Cheetah - SKA - PSS - Prototype Time Domain Search Pipeline
Rfim.cpp
1 /*
2  * The MIT License (MIT)
3  *
4  * Copyright (c) 2016 The SKA organisation
5  *
6  * Permission is hereby granted, free of charge, to any person obtaining a copy
7  * of this software and associated documentation files (the "Software"), to deal
8  * in the Software without restriction, including without limitation the rights
9  * to use, copy, modify, merge, publish, distribute, sublicense, and/or sell
10  * copies of the Software, and to permit persons to whom the Software is
11  * furnished to do so, subject to the following conditions:
12  *
13  * The above copyright notice and this permission notice shall be included in all
14  * copies or substantial portions of the Software.
15  *
16  * THE SOFTWARE IS PROVIDED "AS IS", WITHOUT WARRANTY OF ANY KIND, EXPRESS OR
17  * IMPLIED, INCLUDING BUT NOT LIMITED TO THE WARRANTIES OF MERCHANTABILITY,
18  * FITNESS FOR A PARTICULAR PURPOSE AND NONINFRINGEMENT. IN NO EVENT SHALL THE
19  * AUTHORS OR COPYRIGHT HOLDERS BE LIABLE FOR ANY CLAIM, DAMAGES OR OTHER
20  * LIABILITY, WHETHER IN AN ACTION OF CONTRACT, TORT OR OTHERWISE, ARISING FROM,
21  * OUT OF OR IN CONNECTION WITH THE SOFTWARE OR THE USE OR OTHER DEALINGS IN THE
22  * SOFTWARE.
23  */
24 #include "cheetah/rfim/ampp/Rfim.h"
25 #include "cheetah/data/Units.h"
26 #include "panda/Error.h"
27 #include "panda/Log.h"
28 #include <cmath>
29 #include <numeric>
30 #include <type_traits>
31 
32 namespace ska {
33 namespace cheetah {
34 namespace rfim {
35 namespace ampp {
36 
37 
38 template<typename RfimTraits>
39 typename Rfim<RfimTraits>::ReturnType Rfim<RfimTraits>::operator()(panda::PoolResource<Cpu>&, std::shared_ptr<cheetah::data::TimeFrequency<Cpu, NumericalRep>> data)
40 {
41  return run(*data);
42 }
43 
44 template<typename RfimTraits>
45 Rfim<RfimTraits>::Rfim(Config const& c, typename RfimTraits::BandPassHandler const& bp_handler)
46  : _config(c)
47  , _zero_dm(c.zero_dm()?0:1)
48  , _bad_spectra(0)
49  , _fraction_bad_channels(0.0)
50  , _sample_counter(0)
51  , _max_history(c.max_history())
52  , _use_mean_over_rms(0)
53  , _bandpass_data_ptr(std::make_shared<Spectrum<NumericalRep>>())

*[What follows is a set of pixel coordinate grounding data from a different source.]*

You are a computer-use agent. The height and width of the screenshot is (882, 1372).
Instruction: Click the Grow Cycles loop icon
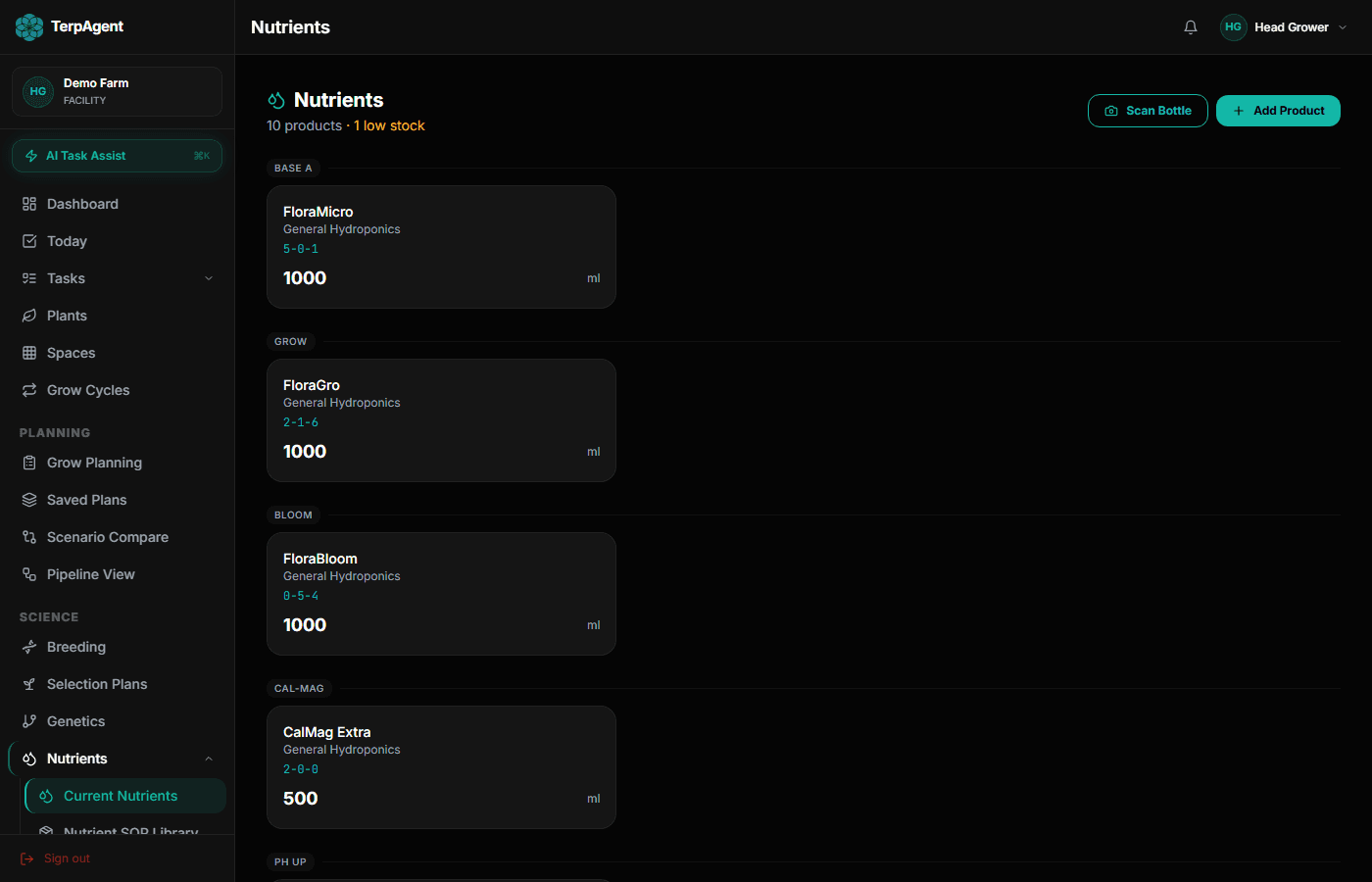click(29, 390)
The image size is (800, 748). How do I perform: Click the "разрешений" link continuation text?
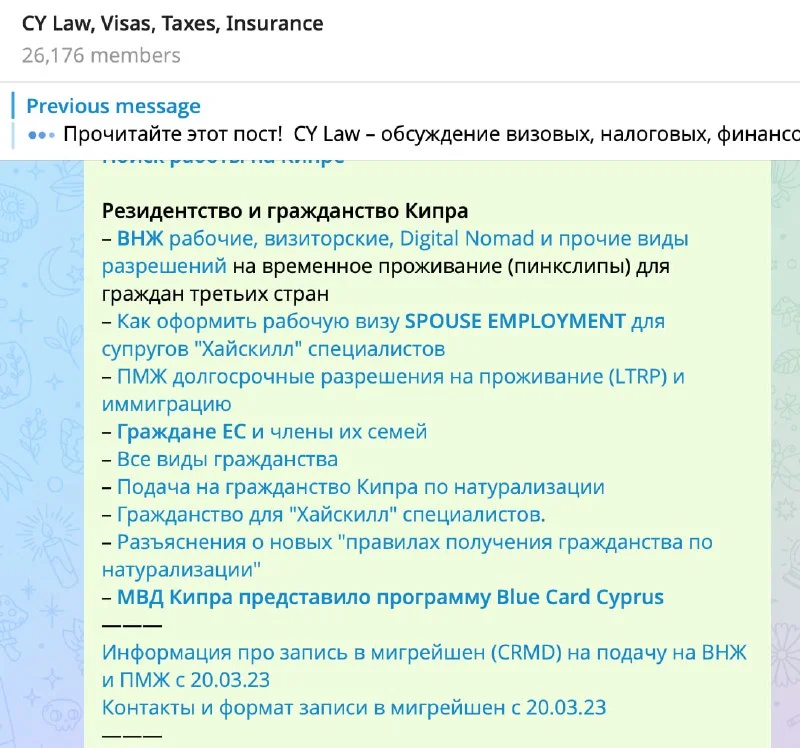[x=164, y=266]
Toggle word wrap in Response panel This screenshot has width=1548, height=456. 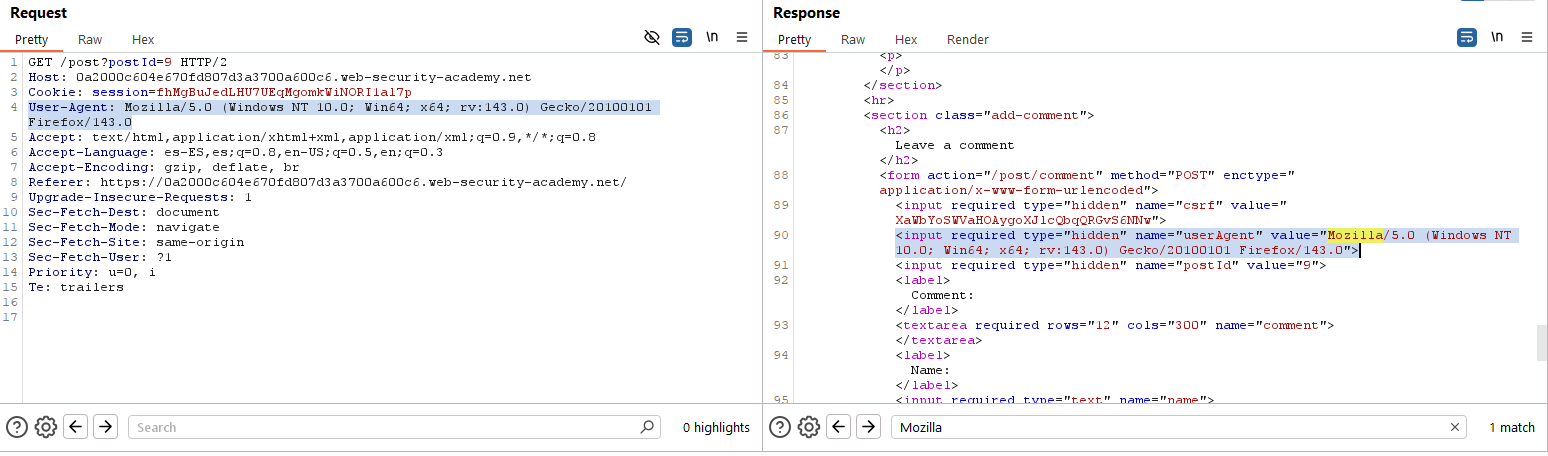pos(1466,38)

54  , _bandpass_data(*_bandpass_data_ptr)
55  , _bandpass_handler(bp_handler)
56 {
57  assert(_max_history != 0);
58  _mean_buffer.set_capacity(_max_history);
59  _rms_buffer.set_capacity(_max_history);
60 }
61 
62 template<typename RfimTraits>
63 Rfim<RfimTraits>::~Rfim()
64 {
65 }
66 
67 template<typename RfimTraits>
68 Rfim<RfimTraits>::Rfim(Rfim&& c)
69  : _config(c._config)
70  , _zero_dm(c._zero_dm)
71  , _bad_spectra(c._bad_spectra)
72  , _mean_buffer(std::move(c._mean_buffer))
73  , _rms_buffer(std::move(c._rms_buffer))

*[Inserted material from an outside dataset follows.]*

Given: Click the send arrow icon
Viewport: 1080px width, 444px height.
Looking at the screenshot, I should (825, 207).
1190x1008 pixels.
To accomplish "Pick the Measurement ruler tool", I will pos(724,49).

74  , _fraction_bad_channels(c._fraction_bad_channels)
75  , _sample_counter(c._sample_counter)
76  , _max_history(c._max_history)
77  , _use_mean_over_rms(c._use_mean_over_rms)
78  , _bandpass_data_ptr(c._bandpass_data_ptr)
79  , _bandpass_data(*_bandpass_data_ptr)
80  , _bandpass_handler(c._bandpass_handler)
81 {
82 }
83 
84 namespace {
85 struct MiniBand {
86  public:
87  MiniBand(std::size_t number_of_chans, data::DimensionSize<data::Frequency> next_band_index, BandPassConfig const& config)
88  : band_sigma(0)
89  , band_mean(config.mean())
90  , band_mean_sq(0.0)
91  , band_min(0)
92  , number_of_channels(number_of_chans)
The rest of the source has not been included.